A group of volunteers in San Jose are building tiny shelters for the homeless and hoping they don't get caught. They're doing it in an undisclosed location, without permits, hoping the benefit outweighs the cost.

"So these are weather shelters, that's what we're building out here," says Jesi Faust with Feed the Block.

They're building them with practically no experience.

But this group from Feed the Block, Hero Tent and Black Outreach, felt it was imperative to take housing for the homeless into their own hands.

They say the city of San Jose simply isn't doing enough.

"That is not just a feeling, but I feel like it is evident by the many hundreds of unhoused people that are around here," says Yusuf Labib with Black Outreach.

But city officials say they are making strides. They're operating five tiny home sites, housing 400 formerly homeless individuals.

And they say they're considering a sixth location.

As for this project, Housing Department Spokesman Jeff Scott wrote, "Encroaching on public land without a use permit is illegal. A better way to help is to donate to nonprofits that work to provide housing for the homeless."

The group says they won't be deterred: the need is simply too great.

"But we're not just going to let the city take them down. If the city doesn't want them here then the city should be providing housing to the people who need it," says Faust.

For this project, everyone donates their time. The materials are donated too.

Each of the three shelters they've built so far has cost about $3,500.

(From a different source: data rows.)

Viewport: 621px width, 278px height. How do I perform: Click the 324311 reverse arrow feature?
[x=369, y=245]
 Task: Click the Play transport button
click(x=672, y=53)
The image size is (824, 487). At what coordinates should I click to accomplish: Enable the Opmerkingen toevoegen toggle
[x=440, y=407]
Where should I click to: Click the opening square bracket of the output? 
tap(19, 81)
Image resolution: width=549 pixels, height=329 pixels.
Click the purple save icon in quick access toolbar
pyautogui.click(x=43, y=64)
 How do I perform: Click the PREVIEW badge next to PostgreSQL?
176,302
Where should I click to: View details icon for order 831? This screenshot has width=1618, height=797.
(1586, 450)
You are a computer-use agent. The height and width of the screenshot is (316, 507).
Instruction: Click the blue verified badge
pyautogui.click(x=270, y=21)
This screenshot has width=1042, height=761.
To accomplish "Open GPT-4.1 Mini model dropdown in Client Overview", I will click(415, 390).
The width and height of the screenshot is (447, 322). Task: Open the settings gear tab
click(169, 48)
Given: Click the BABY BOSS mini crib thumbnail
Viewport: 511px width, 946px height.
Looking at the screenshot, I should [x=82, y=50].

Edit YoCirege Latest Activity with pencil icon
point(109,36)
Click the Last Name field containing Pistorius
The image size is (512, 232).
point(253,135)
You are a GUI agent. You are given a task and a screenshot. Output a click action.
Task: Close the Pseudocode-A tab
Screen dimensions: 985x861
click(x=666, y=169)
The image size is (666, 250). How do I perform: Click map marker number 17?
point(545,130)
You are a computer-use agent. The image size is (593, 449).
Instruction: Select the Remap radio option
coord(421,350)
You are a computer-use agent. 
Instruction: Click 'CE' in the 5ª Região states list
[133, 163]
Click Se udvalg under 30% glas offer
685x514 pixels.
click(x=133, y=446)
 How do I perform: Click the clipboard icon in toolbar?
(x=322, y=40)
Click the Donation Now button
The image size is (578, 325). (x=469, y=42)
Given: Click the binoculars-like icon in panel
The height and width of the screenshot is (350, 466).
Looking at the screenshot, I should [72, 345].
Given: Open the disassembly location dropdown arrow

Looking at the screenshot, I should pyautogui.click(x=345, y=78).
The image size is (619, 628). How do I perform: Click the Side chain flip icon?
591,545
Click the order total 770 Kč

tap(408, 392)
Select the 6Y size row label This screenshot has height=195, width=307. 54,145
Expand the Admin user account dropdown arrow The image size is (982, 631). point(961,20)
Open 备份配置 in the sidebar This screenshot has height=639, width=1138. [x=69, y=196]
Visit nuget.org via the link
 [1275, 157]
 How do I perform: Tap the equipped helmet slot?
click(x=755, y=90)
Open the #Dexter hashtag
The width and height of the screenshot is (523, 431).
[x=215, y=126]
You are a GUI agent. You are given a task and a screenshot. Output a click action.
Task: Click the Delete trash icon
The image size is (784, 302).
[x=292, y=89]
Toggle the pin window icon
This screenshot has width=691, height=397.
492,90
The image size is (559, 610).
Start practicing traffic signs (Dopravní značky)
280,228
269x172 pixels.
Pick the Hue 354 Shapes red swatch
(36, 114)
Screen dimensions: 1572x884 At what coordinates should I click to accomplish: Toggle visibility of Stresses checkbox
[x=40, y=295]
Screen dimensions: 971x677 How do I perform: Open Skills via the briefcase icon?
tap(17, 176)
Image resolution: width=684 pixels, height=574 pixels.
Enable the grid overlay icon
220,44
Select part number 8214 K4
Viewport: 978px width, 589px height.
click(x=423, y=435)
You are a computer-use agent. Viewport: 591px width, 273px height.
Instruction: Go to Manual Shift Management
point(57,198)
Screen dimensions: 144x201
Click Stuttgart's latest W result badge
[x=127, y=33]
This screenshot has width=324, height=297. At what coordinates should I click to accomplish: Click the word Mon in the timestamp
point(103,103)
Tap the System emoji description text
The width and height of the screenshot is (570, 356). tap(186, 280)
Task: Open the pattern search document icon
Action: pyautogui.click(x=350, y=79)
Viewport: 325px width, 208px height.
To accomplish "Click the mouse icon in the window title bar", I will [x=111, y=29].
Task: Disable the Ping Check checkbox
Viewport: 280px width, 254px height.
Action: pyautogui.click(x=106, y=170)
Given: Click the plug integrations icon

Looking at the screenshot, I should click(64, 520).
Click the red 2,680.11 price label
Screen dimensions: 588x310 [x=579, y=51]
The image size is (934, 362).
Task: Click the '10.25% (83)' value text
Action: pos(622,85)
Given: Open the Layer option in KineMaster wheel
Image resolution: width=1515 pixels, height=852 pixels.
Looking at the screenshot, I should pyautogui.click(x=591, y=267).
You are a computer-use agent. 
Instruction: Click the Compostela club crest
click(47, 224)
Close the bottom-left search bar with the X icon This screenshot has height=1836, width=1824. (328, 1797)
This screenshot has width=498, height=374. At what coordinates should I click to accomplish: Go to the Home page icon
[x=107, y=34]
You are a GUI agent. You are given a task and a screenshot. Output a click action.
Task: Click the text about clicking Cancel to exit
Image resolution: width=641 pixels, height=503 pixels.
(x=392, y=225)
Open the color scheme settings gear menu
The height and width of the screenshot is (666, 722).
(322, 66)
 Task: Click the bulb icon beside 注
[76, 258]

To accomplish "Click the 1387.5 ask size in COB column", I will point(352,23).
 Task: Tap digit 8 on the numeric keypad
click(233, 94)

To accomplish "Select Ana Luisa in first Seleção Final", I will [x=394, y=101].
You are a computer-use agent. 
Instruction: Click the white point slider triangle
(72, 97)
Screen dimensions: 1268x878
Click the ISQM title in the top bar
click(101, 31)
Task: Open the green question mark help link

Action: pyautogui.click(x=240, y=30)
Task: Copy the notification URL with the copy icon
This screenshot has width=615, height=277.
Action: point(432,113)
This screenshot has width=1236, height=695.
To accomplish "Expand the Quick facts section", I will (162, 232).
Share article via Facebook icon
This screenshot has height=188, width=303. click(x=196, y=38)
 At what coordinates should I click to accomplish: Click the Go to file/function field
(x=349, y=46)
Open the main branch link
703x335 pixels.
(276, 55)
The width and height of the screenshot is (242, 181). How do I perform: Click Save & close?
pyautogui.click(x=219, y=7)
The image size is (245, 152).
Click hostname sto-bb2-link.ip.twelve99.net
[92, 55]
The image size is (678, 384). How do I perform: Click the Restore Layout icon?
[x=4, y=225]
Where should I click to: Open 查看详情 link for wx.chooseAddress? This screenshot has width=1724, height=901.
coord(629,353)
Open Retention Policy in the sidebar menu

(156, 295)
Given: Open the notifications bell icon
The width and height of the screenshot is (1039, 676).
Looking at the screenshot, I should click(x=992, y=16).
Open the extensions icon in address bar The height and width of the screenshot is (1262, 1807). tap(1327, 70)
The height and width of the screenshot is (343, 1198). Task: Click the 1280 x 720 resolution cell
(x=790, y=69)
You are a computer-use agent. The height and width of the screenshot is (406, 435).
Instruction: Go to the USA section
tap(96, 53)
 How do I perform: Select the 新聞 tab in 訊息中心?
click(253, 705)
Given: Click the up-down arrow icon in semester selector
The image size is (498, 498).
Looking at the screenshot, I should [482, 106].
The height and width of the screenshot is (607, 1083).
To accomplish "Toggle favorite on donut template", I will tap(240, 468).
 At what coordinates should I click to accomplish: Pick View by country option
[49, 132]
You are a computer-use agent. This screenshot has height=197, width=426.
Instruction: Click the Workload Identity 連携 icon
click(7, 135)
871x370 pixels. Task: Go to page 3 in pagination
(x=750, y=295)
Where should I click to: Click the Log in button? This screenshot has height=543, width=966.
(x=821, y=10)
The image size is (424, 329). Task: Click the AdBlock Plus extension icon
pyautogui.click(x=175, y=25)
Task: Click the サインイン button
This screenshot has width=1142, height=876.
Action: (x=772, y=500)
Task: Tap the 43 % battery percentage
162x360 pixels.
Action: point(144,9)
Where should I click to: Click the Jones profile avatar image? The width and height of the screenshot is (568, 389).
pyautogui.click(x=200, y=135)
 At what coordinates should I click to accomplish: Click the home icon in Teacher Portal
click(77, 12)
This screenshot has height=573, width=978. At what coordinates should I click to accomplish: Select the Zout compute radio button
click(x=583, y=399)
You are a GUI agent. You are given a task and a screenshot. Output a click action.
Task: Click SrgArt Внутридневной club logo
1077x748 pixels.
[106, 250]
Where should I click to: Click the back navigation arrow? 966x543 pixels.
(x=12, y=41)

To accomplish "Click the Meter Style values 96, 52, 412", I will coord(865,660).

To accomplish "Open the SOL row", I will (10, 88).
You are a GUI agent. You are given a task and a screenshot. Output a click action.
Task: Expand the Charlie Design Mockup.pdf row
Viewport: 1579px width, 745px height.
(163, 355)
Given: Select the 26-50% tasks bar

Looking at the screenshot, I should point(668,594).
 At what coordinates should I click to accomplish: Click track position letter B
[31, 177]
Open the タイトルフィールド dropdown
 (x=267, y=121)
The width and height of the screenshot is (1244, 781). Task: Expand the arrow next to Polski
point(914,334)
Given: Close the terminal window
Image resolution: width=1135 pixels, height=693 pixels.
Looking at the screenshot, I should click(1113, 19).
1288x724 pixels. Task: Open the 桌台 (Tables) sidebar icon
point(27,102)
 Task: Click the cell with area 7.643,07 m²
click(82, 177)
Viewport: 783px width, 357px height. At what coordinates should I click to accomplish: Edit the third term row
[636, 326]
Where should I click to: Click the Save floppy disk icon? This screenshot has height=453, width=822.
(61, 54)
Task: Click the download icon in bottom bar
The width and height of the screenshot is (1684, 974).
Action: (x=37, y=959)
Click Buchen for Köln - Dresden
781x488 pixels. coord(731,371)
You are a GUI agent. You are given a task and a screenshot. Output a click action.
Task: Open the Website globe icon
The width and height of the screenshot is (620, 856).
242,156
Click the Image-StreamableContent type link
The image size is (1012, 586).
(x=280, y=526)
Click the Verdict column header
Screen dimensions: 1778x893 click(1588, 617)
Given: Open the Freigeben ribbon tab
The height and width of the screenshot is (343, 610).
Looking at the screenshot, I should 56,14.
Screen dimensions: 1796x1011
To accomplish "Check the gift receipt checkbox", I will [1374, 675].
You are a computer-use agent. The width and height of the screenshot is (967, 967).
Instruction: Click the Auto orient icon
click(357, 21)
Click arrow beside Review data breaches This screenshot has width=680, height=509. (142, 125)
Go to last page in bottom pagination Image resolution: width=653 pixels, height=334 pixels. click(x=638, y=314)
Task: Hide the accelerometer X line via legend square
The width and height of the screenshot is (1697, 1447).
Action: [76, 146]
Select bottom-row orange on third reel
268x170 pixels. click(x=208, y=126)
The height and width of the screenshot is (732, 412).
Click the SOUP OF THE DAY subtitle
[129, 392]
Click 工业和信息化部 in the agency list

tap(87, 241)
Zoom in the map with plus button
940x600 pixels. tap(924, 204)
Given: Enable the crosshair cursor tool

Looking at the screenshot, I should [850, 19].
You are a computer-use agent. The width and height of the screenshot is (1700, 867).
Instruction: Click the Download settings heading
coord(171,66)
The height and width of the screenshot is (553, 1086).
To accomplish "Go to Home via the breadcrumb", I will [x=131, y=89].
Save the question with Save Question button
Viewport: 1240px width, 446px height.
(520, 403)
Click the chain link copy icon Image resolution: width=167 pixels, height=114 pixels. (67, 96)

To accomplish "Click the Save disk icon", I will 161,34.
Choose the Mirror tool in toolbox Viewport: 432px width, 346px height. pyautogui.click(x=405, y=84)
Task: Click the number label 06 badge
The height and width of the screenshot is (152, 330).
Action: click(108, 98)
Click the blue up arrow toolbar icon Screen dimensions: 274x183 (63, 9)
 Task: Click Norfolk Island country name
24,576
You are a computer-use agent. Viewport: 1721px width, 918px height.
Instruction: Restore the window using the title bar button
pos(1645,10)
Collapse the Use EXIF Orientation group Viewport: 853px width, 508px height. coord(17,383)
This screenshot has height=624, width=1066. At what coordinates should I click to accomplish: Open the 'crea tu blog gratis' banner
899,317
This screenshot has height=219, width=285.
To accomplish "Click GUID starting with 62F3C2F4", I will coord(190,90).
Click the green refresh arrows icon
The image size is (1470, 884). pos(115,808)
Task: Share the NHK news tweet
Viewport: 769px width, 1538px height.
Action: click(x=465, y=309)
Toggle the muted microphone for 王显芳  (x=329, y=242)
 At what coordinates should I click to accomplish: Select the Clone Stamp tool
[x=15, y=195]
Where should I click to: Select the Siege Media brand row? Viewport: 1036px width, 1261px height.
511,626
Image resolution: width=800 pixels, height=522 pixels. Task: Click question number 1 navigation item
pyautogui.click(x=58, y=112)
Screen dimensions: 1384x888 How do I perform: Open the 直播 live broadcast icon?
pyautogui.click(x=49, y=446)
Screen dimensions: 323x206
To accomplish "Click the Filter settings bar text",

"Hours of planning went into this, a ridiculous amount of work and dedication by our volunteers," says Kiana Simmons of Hero Tent.

The structures don't have plumbing or power, but they do have insulation and locks.

The hope is to give people security, at least for awhile.

"It's kind of reflective of something I wish someone would have been able to do for me when I was homeless," says Brodie Storey of Feed the Block.

These shelters should be complete in the next two weeks and ready for the first residents to move in. And when that happens, the groups says they'd like to raise money and build some more.